We're about to zap the middle two callers, but yes, these two could be
common functions. I wasn't sure if it was worth it to save a few lines.
> > +
> > +/* Delete cursor and let go of AGI. */
> > +static inline void
> > +xfs_iwalk_del_inobt(
> > + struct xfs_trans *tp,
> > + struct xfs_btree_cur **curpp,
> > + struct xfs_buf **agi_bpp,
> > + int error)
> > +{
> > + if (*curpp) {
> > + xfs_btree_del_cursor(*curpp, error);
> > + *curpp = NULL;
> > + }
> > + if (*agi_bpp) {
> > + xfs_trans_brelse(tp, *agi_bpp);
> > + *agi_bpp = NULL;
> > + }
> > +}
> > +
> > +/*
> > + * Set ourselves up for walking inobt records starting from a given point in
> > + * the filesystem.
> > + *
> > + * If caller passed in a nonzero start inode number, load the record from the
> > + * inobt and make the record look like all the inodes before agino are free so
> > + * that we skip them, and then move the cursor to the next inobt record. This
> > + * is how we support starting an iwalk in the middle of an inode chunk.
> > + *
> > + * If the caller passed in a start number of zero, move the cursor to the first
> > + * inobt record.
> > + *
> > + * The caller is responsible for cleaning up the cursor and buffer pointer
> > + * regardless of the error status.
> > + */
> > +STATIC int
> > +xfs_iwalk_ag_start(
> > + struct xfs_iwalk_ag *iwag,
> > + xfs_agnumber_t agno,
> > + xfs_agino_t agino,
> > + struct xfs_btree_cur **curpp,
> > + struct xfs_buf **agi_bpp,
> > + int *has_more)
> > +{
> > + struct xfs_mount *mp = iwag->mp;
> > + struct xfs_trans *tp = iwag->tp;
> > + int icount;
> > + int error;
> > +
> > + /* Set up a fresh cursor and empty the inobt cache. */
> > + iwag->nr_recs = 0;
> > + error = xfs_iwalk_inobt_cur(mp, tp, agno, curpp, agi_bpp);
> > + if (error)
> > + return error;
> > +
> > + /* Starting at the beginning of the AG? That's easy! */
> > + if (agino == 0)
> > + return xfs_inobt_lookup(*curpp, 0, XFS_LOOKUP_GE, has_more);
> > +
> > + /*
> > + * Otherwise, we have to grab the inobt record where we left off, stuff
> > + * the record into our cache, and then see if there are more records.
> > + * We require a lookup cache of at least two elements so that we don't
> > + * have to deal with tearing down the cursor to walk the records.

**RAW RECORDS:**
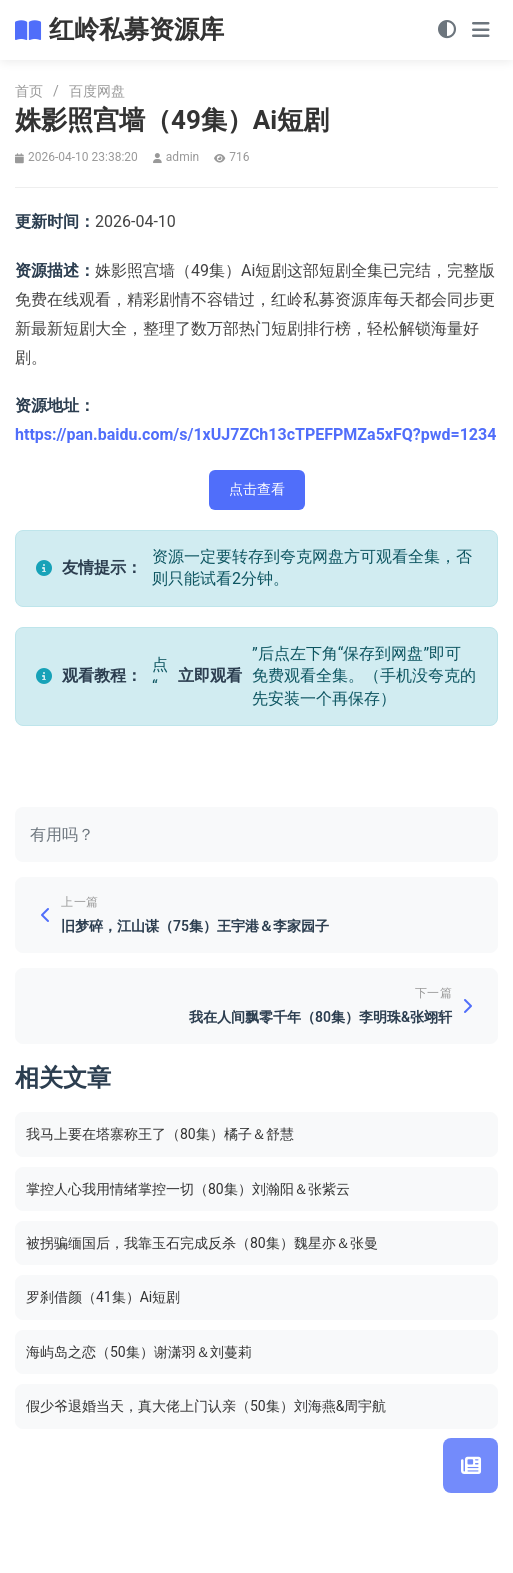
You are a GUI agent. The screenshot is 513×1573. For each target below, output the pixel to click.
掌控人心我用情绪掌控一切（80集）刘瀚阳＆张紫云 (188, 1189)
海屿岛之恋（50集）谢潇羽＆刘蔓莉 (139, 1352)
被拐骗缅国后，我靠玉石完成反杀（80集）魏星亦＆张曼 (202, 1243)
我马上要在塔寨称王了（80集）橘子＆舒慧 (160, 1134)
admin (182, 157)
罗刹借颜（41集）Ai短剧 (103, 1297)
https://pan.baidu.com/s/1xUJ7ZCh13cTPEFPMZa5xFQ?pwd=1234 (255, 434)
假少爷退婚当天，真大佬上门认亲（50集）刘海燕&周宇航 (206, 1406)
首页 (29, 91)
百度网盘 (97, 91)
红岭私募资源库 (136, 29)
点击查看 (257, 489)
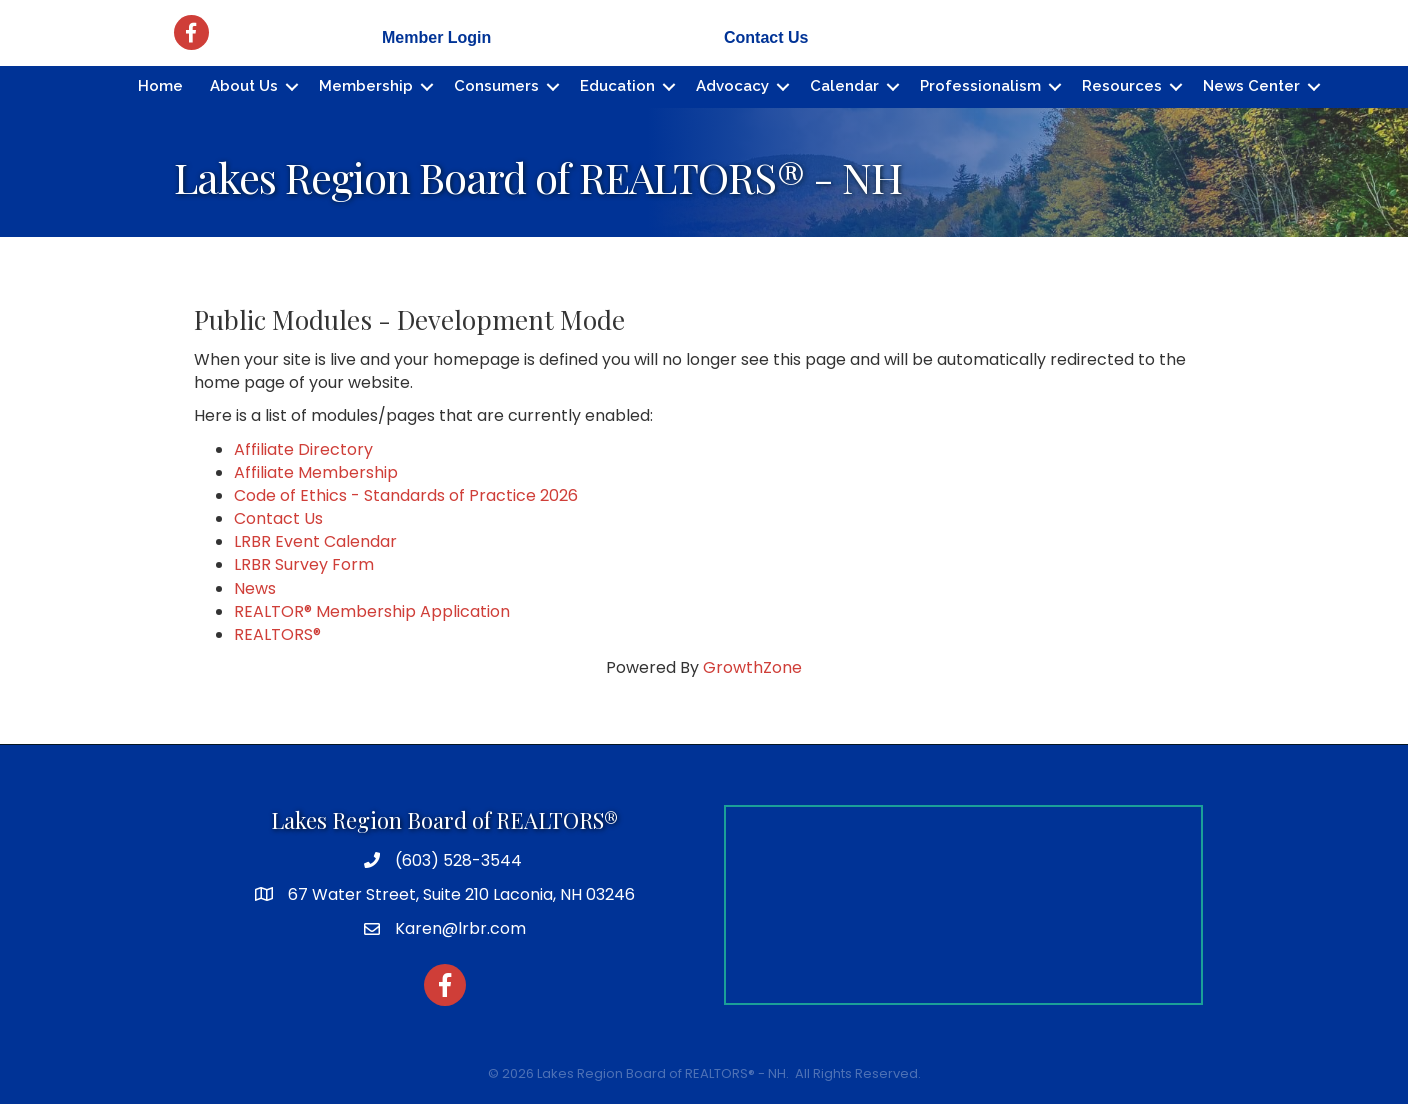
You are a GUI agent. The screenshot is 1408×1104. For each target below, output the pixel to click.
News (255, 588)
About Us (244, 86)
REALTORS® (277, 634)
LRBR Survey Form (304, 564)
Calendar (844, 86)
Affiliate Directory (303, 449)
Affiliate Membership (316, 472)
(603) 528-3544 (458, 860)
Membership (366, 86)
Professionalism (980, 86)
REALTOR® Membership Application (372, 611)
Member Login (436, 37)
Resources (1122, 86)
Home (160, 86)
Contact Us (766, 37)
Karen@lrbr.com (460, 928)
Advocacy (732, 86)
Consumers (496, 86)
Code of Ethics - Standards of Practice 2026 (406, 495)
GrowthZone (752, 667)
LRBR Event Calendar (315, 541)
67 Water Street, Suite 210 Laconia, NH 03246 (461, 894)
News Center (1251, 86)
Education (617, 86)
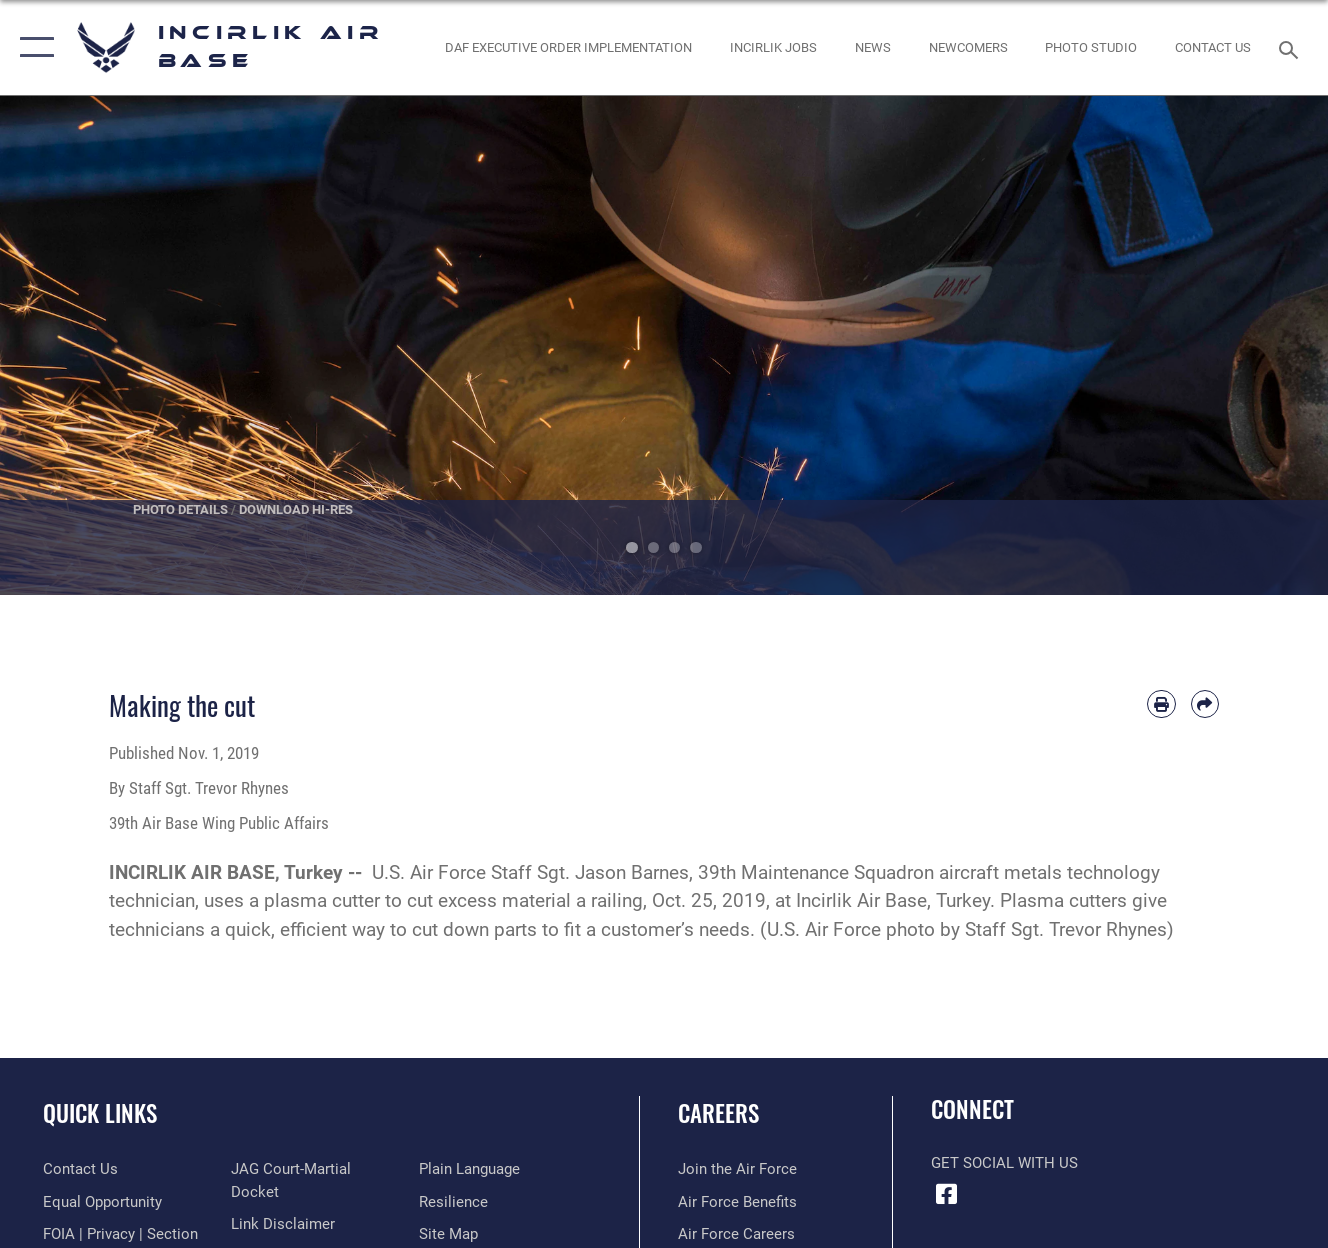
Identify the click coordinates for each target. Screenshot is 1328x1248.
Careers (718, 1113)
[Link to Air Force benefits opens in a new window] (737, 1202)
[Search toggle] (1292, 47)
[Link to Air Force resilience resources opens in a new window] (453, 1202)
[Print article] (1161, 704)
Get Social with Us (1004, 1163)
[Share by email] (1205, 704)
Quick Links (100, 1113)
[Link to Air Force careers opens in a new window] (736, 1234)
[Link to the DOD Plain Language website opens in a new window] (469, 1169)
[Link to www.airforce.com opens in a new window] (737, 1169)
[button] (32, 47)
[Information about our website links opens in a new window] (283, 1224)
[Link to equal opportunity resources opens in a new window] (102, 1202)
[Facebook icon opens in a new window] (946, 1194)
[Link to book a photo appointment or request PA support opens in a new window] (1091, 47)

**TASKS AND EXERCISES:**
a: Answer these questions about the XFS patch excerpt:
(i) Which function does xfs_iwalk_del_inobt call to release the AGI buffer?
(ii) According to the comment above xfs_iwalk_ag_start, who is responsible for cleaning up the cursor and buffer pointer?
(iii) What is the minimum number of elements the lookup cache must have?
b: In the listing, rewrite the lines starting with the line containing "REALTORS® (277, 634)" and going on through the line containing "Consumers (496, 86)", including the requests. Multiply each click coordinate by 1.65 and round to whole numbers, with halves rounded up.

**TASK-BY-TASK RESULTS:**
a:
(i) xfs_trans_brelse
(ii) The caller, regardless of the error status.
(iii) Two

b:
REALTORS® (457, 1046)
LRBR Survey Form (502, 931)
Calendar (1393, 142)
Affiliate Directory (500, 741)
Affiliate Membership (521, 779)
(603) 528-3544 (756, 1419)
Membership (604, 142)
Professionalism (1617, 142)
REALTOR® Membership Application (614, 1008)
Member Login (719, 61)
Resources (1851, 142)
Home (264, 142)
Contact Us (1264, 61)
Karen@lrbr.com (759, 1531)
Advocacy (1208, 142)
Consumers (818, 142)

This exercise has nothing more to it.